▶ Work instructions
Set down the complete data exactly as it appears below.

▶ The data
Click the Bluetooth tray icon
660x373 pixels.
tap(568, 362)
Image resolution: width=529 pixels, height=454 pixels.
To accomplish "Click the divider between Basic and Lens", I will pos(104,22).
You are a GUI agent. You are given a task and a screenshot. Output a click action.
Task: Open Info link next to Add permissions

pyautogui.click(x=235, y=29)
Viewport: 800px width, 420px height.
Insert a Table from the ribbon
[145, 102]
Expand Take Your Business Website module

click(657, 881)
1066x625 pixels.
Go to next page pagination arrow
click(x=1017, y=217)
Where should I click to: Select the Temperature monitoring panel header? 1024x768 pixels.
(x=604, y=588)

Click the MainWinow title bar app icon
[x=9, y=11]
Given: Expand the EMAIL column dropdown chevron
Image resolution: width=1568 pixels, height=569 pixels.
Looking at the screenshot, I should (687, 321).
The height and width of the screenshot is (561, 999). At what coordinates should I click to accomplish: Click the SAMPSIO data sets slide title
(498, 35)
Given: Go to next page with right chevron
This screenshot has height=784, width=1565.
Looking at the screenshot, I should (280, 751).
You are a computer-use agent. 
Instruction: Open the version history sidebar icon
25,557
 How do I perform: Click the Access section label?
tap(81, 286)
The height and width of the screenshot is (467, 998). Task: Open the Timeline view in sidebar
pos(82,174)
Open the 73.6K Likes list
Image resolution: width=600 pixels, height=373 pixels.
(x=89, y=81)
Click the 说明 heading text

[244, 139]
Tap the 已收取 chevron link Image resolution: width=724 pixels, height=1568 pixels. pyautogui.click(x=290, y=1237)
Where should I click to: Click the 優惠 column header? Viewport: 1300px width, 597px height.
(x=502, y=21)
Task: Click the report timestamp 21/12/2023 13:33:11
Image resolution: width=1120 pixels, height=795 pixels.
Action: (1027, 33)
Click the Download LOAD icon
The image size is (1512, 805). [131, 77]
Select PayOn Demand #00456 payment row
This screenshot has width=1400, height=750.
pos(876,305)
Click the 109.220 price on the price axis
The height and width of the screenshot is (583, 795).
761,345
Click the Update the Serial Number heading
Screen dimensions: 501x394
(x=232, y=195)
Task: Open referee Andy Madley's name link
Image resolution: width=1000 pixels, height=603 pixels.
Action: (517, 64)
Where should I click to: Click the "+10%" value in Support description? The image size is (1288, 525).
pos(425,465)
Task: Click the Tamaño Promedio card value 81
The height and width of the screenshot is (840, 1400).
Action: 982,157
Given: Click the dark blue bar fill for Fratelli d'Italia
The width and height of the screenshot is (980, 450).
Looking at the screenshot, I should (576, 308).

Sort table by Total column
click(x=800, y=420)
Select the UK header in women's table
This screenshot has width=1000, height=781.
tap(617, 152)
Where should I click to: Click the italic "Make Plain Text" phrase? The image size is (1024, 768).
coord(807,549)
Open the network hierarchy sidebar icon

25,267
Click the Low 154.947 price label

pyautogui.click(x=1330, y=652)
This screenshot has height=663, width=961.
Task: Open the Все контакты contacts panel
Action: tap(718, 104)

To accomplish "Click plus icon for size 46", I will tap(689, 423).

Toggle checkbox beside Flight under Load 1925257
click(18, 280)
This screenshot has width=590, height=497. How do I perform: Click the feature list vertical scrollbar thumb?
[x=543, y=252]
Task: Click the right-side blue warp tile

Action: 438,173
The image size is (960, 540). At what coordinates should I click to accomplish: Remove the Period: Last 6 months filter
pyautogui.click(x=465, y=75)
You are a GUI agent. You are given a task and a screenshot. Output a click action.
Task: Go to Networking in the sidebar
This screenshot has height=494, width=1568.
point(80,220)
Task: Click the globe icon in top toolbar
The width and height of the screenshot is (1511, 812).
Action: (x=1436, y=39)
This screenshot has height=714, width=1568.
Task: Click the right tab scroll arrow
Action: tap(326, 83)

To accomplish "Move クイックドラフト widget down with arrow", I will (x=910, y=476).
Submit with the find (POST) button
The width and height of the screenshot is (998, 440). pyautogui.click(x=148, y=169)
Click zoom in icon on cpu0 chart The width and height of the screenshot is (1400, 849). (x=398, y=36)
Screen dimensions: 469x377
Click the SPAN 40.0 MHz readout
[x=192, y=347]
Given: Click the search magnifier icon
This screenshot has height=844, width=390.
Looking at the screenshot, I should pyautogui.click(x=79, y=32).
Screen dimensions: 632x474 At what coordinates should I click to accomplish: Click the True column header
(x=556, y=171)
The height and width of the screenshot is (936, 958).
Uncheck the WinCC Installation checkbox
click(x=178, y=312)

▶ Solution to the exercise
Click the Bluetooth tray icon
660x373 pixels.
tap(568, 362)
Image resolution: width=529 pixels, height=454 pixels.
To accomplish "Click the divider between Basic and Lens", I will pos(104,22).
You are a GUI agent. You are given a task and a screenshot. Output a click action.
Task: Open Info link next to Add permissions

pyautogui.click(x=235, y=29)
Viewport: 800px width, 420px height.
Insert a Table from the ribbon
[145, 102]
Expand Take Your Business Website module

click(657, 881)
1066x625 pixels.
Go to next page pagination arrow
click(x=1017, y=217)
Where should I click to: Select the Temperature monitoring panel header? 1024x768 pixels.
(x=604, y=588)

Click the MainWinow title bar app icon
[x=9, y=11]
Given: Expand the EMAIL column dropdown chevron
Image resolution: width=1568 pixels, height=569 pixels.
Looking at the screenshot, I should (687, 321).
The height and width of the screenshot is (561, 999). At what coordinates should I click to accomplish: Click the SAMPSIO data sets slide title
(498, 35)
Given: Go to next page with right chevron
This screenshot has height=784, width=1565.
Looking at the screenshot, I should (280, 751).
You are a computer-use agent. 
Instruction: Open the version history sidebar icon
25,557
 How do I perform: Click the Access section label?
tap(81, 286)
The height and width of the screenshot is (467, 998). Task: Open the Timeline view in sidebar
pos(82,174)
Open the 73.6K Likes list
Image resolution: width=600 pixels, height=373 pixels.
(x=89, y=81)
Click the 说明 heading text

[244, 139]
Tap the 已收取 chevron link Image resolution: width=724 pixels, height=1568 pixels. pyautogui.click(x=290, y=1237)
Where should I click to: Click the 優惠 column header? Viewport: 1300px width, 597px height.
(x=502, y=21)
Task: Click the report timestamp 21/12/2023 13:33:11
Image resolution: width=1120 pixels, height=795 pixels.
Action: (1027, 33)
Click the Download LOAD icon
The image size is (1512, 805). [131, 77]
Select PayOn Demand #00456 payment row
This screenshot has width=1400, height=750.
pos(876,305)
Click the 109.220 price on the price axis
The height and width of the screenshot is (583, 795).
761,345
Click the Update the Serial Number heading
Screen dimensions: 501x394
(x=232, y=195)
Task: Open referee Andy Madley's name link
Image resolution: width=1000 pixels, height=603 pixels.
Action: (517, 64)
Where should I click to: Click the "+10%" value in Support description? The image size is (1288, 525).
pos(425,465)
Task: Click the Tamaño Promedio card value 81
The height and width of the screenshot is (840, 1400).
Action: 982,157
Given: Click the dark blue bar fill for Fratelli d'Italia
The width and height of the screenshot is (980, 450).
Looking at the screenshot, I should (576, 308).

Sort table by Total column
click(x=800, y=420)
Select the UK header in women's table
This screenshot has width=1000, height=781.
tap(617, 152)
Where should I click to: Click the italic "Make Plain Text" phrase? The image size is (1024, 768).
coord(807,549)
Open the network hierarchy sidebar icon

25,267
Click the Low 154.947 price label

pyautogui.click(x=1330, y=652)
This screenshot has height=663, width=961.
Task: Open the Все контакты contacts panel
Action: tap(718, 104)

To accomplish "Click plus icon for size 46", I will tap(689, 423).

Toggle checkbox beside Flight under Load 1925257
click(18, 280)
This screenshot has width=590, height=497. How do I perform: Click the feature list vertical scrollbar thumb?
[x=543, y=252]
Task: Click the right-side blue warp tile

Action: 438,173
The image size is (960, 540). At what coordinates should I click to accomplish: Remove the Period: Last 6 months filter
pyautogui.click(x=465, y=75)
You are a GUI agent. You are given a task and a screenshot. Output a click action.
Task: Go to Networking in the sidebar
This screenshot has height=494, width=1568.
point(80,220)
Task: Click the globe icon in top toolbar
The width and height of the screenshot is (1511, 812).
Action: (x=1436, y=39)
This screenshot has height=714, width=1568.
Task: Click the right tab scroll arrow
Action: tap(326, 83)

To accomplish "Move クイックドラフト widget down with arrow", I will (x=910, y=476).
Submit with the find (POST) button
The width and height of the screenshot is (998, 440). pyautogui.click(x=148, y=169)
Click zoom in icon on cpu0 chart The width and height of the screenshot is (1400, 849). (x=398, y=36)
Screen dimensions: 469x377
Click the SPAN 40.0 MHz readout
[x=192, y=347]
Given: Click the search magnifier icon
This screenshot has height=844, width=390.
Looking at the screenshot, I should pyautogui.click(x=79, y=32).
Screen dimensions: 632x474 At what coordinates should I click to accomplish: Click the True column header
(x=556, y=171)
The height and width of the screenshot is (936, 958).
Uncheck the WinCC Installation checkbox
click(x=178, y=312)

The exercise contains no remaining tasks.